Ivana Las Vegas isn't the only Sin City condo to take a hit recently. At least three planned projects have been canceled in the last year, including The Related Group's highly publicized 514-unit Icon and Aqua Blue, a condo-hotel attached to NBA star Michael Jordan. But this string of condo crashes shouldn't come as a surprise, given the sheer volume of proposed projects coupled with rapidly increasing construction and land costs. "I don't think anyone who was sober had the expectation that all those projects would come online," says Jeremy Aguero, principal analyst for Applied Analysis, a Las Vegas-based economic research firm.

Nearly 100 projects (close to 53,000 units) are planned for the Vegas area, according to Applied Analysis. The firm expects only 30 percent of those units to be online or under construction by 2010, with the rest to be either delayed further or scrapped all together.
But these statistics aren't scaring off developers, as many remain bullish on the Las Vegas market. "It's a market that is maturing, not a market that is in trouble," says Rick Cavenaugh, president of Chicago-based Fifield Cos., which broke ground on Allure Las Vegas, two 41-story condo towers representing half a billion dollars in sales. "Fewer deals are getting done, which helps the fundamentals even more."

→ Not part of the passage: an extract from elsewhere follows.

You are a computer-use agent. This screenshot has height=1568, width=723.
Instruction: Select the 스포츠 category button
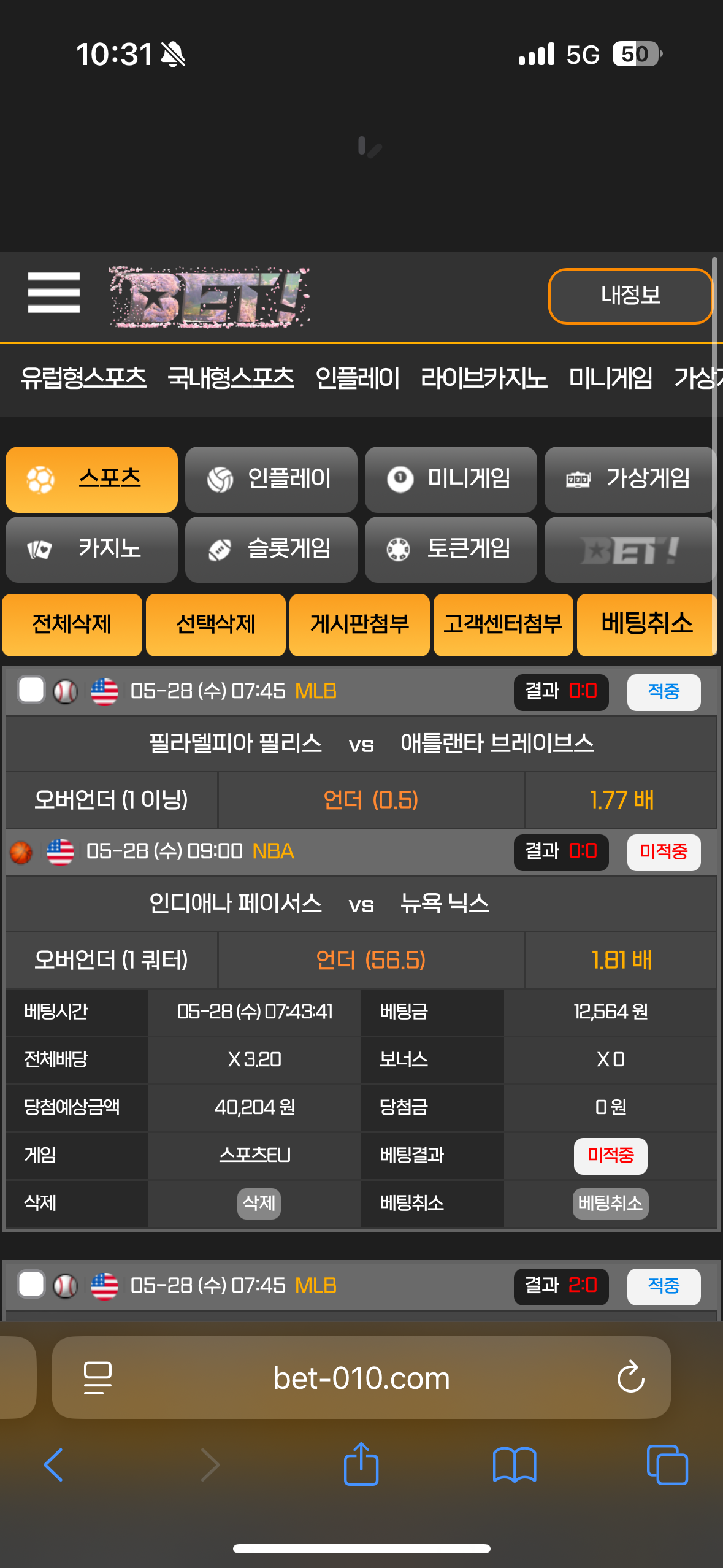pyautogui.click(x=91, y=479)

So why are some projects making the cut while others are folding? It all comes down to experience, says Cavenaugh. "The five or six people who are truly building high-rise condominiums that are of a conventional type of nature are surviving and doing very well," he says. Of those who rode the marketplace hype into substandard deals, he says, "whether they were ego-driven or cheap-land driven, a lot of them have fallen by the wayside in the last year to year and a half."

Cavenaugh used his high-rise know-how to design an efficient, cost-effective building. Just as critical to the project's success, Cavenaugh priced his units in line with rising construction prices. A pricing mistake ultimately led to Icon's demise, say industry experts. (The Related Group was unavailable to comment).
A project's success hinges on the right location, developer, and product, agrees Steve Molasky, chairman and CEO of Molasky Pacific, a Las Vegas-based developer. And if these fundamentals aren't in place, not even a splash of star power can save a project. "You need more than a famous face, and I think everybody has realized that," Molasky says. "[Donald] Trump's project has sold out, and he's looking at doing another one–but he is a developer. But if you just put Ivana Trump's name on it [a building], it's not going to make me buy there."